Keep in mind that the foregoing had no bearing on whether assisted suicide is justifiable or not (I believe it is not).  I just wanted to make sure that the concept are kept clear.

UPDATE 1: Drs. Bittner and Kay came to a similar conclusion

UPDATE 2:

A good discussion on Twitter regarding this blog post leads me to elaborate a bit more for clarification.

My main contention is that an implanted device which requires no outside source of support (beyond what the body would ordinarily require) must be considered as a part of the person, just like any other body parts.

I make that claim because such an implant is fully integrated to the body: wherever the body goes, it goes, just like any other parts of the body.  Like for any part of a biological organism, there is a bi-directional, mutual sustenance between the whole and the part.  The device functions for the sake of the body (the the case of a pacemaker, to stimulate the heart), but the body also “protects” the device and ensures it remains connected to the rest of the body (so long as the body is alive).  The two are intrinsically connected into “one” organism.

In other words, an implanted pacemaker is fully integrated to the body, just like a hand or a kidney is.  Doing something to the pacemaker is akin to doing something to other body parts.  It is not the same as doing something to a ventilator or to some other external means of life support.

------------------------------------

» **WHAT TO WORK ON**
1. According to the post on implanted pacemakers, what led the author to elaborate further in Update 2?
2. Summarize the post on implanted pacemakers in two sentences.
3. Continue the post on implanted pacemakers, picking up after its final sentence.
The records that come next are separate material with no connection to the post on implanted pacemakers.

------------------------------------

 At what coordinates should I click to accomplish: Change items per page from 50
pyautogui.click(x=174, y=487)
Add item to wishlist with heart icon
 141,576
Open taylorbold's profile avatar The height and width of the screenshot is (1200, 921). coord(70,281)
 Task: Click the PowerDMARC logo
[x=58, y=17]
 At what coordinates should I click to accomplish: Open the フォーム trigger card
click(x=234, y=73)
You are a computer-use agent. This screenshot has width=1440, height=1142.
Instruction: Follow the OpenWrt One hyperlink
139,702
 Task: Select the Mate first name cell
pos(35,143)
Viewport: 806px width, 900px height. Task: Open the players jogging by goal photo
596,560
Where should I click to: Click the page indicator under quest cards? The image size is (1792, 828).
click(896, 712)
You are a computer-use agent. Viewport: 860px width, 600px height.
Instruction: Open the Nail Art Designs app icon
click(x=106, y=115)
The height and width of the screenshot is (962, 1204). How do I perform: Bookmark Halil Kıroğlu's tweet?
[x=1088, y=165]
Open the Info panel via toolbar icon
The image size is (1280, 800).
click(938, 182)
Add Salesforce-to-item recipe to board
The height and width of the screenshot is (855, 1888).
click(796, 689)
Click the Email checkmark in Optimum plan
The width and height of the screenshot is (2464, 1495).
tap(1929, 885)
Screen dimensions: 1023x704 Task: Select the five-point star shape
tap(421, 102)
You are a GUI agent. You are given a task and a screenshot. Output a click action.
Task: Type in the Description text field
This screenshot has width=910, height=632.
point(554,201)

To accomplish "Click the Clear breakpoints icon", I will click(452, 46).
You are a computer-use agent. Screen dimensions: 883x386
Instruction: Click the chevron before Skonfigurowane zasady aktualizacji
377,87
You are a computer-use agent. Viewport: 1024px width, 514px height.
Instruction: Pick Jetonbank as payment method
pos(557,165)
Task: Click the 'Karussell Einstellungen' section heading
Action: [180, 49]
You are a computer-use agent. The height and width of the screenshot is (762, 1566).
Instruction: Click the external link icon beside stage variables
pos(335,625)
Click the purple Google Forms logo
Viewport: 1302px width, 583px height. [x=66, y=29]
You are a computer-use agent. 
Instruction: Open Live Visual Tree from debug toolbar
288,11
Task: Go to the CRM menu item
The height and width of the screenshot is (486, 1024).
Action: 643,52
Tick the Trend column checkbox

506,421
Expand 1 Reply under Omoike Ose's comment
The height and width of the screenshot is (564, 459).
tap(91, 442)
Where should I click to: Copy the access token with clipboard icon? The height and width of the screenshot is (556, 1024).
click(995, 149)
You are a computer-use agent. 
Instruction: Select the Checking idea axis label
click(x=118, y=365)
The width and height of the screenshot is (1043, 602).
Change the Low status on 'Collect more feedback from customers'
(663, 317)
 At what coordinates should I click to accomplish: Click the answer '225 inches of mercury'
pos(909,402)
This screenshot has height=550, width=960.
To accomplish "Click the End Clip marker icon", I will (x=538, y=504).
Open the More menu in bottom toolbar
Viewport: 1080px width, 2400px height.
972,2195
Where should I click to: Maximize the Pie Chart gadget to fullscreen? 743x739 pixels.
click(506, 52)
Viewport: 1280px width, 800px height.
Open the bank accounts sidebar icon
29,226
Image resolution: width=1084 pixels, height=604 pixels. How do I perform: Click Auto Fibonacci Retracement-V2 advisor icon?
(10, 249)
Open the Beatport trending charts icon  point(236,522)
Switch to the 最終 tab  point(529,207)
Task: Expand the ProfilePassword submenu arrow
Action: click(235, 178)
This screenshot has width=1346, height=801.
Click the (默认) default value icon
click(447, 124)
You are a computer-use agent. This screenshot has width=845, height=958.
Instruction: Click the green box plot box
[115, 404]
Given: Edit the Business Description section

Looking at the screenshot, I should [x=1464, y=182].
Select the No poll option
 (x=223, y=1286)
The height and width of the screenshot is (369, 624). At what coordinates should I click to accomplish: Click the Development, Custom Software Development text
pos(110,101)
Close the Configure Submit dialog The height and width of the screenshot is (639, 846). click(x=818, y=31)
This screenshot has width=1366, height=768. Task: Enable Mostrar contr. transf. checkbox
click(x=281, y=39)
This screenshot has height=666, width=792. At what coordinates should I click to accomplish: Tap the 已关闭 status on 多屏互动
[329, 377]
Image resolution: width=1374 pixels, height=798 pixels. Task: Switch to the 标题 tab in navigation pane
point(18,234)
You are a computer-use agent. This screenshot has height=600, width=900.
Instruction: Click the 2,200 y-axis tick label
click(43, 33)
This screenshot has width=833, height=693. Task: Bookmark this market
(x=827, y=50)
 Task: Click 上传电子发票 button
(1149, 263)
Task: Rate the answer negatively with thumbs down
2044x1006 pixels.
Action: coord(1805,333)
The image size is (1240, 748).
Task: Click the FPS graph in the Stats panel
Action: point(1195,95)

------------------------------------

» **RESPONSES TO THE TASKS**
1. A good discussion on Twitter about the blog post.

2. The author argues that an implanted device needing no outside support beyond what the body ordinarily requires, such as a pacemaker, must be considered part of the person, because it is fully integrated with the body and the two sustain each other. Doing something to such a pacemaker is therefore like doing something to a hand or a kidney, not like doing something to a ventilator or other external life support.

3.
The distinction is important because one can make claims about one’s own body parts that one cannot make about external devices, especially if those devices are owned by other people and must be managed by other people.  That’s why turning off a pacemaker is not in the same category of actions as turning off a ventilator.  Because the pacemaker is integral to the body, turning it off in someone who is dependent on it is akin to ablating someone’s native conductive cardiac tissue: both are material actions that involve energy and external resources; both actions are taken by others and result in disruption of a functioning body part; both actions directly violate the integrity of the body.  Turning off a ventilator, on the other hand, does not violate the integrity of the body.

Now one may object to my argument that the pacemaker is a body part on the basis of the fact that it has been artificially implanted by a physician, or that it is made of non-biological material, or that it requires a battery.  None of these objections obtain, however.

The first two objections would entail that we should consider things like implanted kidneys or implanted artificial valves as not part of the recipient’s body, which is untenable.   The third objection implies that there is an ontological distinction that keeps a battery-powered implant from being considered a body part.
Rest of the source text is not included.